足手まといと称され怒鳴った男は頬に鱗が生え、爪は肉を裂くような鋭さ。パッと見、爬虫類と人間を掛け合わせたような形だった。
更に人と思えぬのは首の無い、と言うより、首より上を両手で前に持っている青年。手に持った顔は何処かで見たような気がする。
人と見受けられたのは二人だけ。一人は首に長く白いマフラーを巻きつけ、洋服のような和服のようなよくわからないジャケットを羽織り、全体的に丸い印象を持つ高身長の男。もう一人はスーツを程よく着崩し、ほんのりと笑みをたたえる男。
「まあ、大和君が干からびて時間食ってたのは確かだよねー……」
スーツの男はウフフと笑って見せる。それに釣られたか、何か思い出し笑いのようにも見えるが、マフラーの男が大笑いし出した。

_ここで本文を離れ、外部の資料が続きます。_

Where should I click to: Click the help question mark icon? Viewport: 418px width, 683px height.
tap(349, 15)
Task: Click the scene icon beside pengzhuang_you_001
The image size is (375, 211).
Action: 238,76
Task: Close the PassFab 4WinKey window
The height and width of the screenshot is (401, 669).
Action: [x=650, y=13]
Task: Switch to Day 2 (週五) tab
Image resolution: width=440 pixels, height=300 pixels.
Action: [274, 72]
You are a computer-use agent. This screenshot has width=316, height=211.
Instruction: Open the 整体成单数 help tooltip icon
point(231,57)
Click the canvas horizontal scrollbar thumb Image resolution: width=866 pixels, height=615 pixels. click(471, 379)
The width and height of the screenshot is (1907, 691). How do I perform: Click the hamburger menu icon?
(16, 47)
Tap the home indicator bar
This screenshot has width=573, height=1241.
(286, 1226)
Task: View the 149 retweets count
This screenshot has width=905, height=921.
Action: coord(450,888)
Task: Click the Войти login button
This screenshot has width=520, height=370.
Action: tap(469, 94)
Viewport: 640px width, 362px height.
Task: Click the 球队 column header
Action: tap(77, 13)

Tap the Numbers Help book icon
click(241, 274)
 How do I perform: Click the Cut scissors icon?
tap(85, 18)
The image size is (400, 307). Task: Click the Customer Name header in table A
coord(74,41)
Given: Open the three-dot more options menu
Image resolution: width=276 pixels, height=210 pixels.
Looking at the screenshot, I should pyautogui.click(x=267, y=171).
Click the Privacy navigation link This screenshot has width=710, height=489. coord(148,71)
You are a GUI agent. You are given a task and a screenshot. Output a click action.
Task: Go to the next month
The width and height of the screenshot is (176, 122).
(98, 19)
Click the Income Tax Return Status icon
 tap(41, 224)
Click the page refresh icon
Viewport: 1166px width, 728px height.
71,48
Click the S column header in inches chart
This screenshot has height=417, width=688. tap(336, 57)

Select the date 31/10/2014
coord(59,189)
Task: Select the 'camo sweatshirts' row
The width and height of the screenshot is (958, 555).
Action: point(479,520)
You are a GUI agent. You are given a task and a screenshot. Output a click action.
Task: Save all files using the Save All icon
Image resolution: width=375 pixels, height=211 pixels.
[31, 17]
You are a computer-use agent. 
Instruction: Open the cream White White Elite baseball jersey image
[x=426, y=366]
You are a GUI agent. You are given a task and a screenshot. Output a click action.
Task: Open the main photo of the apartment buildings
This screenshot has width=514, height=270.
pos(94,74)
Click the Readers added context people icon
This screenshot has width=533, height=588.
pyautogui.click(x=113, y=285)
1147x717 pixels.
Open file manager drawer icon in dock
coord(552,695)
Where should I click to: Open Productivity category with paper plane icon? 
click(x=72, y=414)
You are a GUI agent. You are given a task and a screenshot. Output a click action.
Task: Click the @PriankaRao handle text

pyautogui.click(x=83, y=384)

「だよなだよな! 討伐隊は見てて飽きねえけど、大和君とか昴君みてえのが一番飽きねえ。でもよ、探すもんこっちは探せたし、これ以上何か言う気もねえんだ。さっさと帰る準備しようや。会議に間に合わねえさ」
ふてくされているような、大和と呼ばれた爬虫類のような男に続いて、その六人が神野に近寄った。
「そうか、なら、仕事は終わりか。他に残党は」
神野がそう言うと、首なしの青年が持っていた顔が口を動かした。
「全部主が殺ったぞ! 主を褒めろ! 西の!」
得意気に顔は笑った。体の方は何かもじもじと恥ずかしそうだ。
「あら、私とシグマだって頑張りましたよ? いくらか味見してしまいましたけど……やはり、命様の血が一番美味しいって結論でした」
「でした」
黒髪金目の女に続いて、幼い口調で少年、シグマが言うと、大和と、気が付けば昴も良い顔はしていない。
「そうか、大体どうでも良い話だったな。帰ろうか」
無表情でその場を立ち去ろうとする神野に、鹿角の少年や、それ以外の人ではなさそうな者たちが続く。放送室の扉が開くと、牛のような角を生やした男と、白衣の少女が顔を出した。
「主、戻るんですか」
牛角の男はそう言って神野の隣に陣取る。
「あぁ、驚いたことに今回は案外早く仕事が終わったからな。掃除は政府に任せよう」
と、夕方の紅い光を差すガラスの前に立ち止まる神野。
「そこの武器と殺意満々な奴らも来い。約束を果たそう。羚と鎌田兄妹も招待しようじゃないか。一気に仕事が片付くのはとても気持ちが良いからな」
神野、あるいは命、主と呼ばれていた男は、紙に書いたような薄っぺらい笑顔でそう発音した。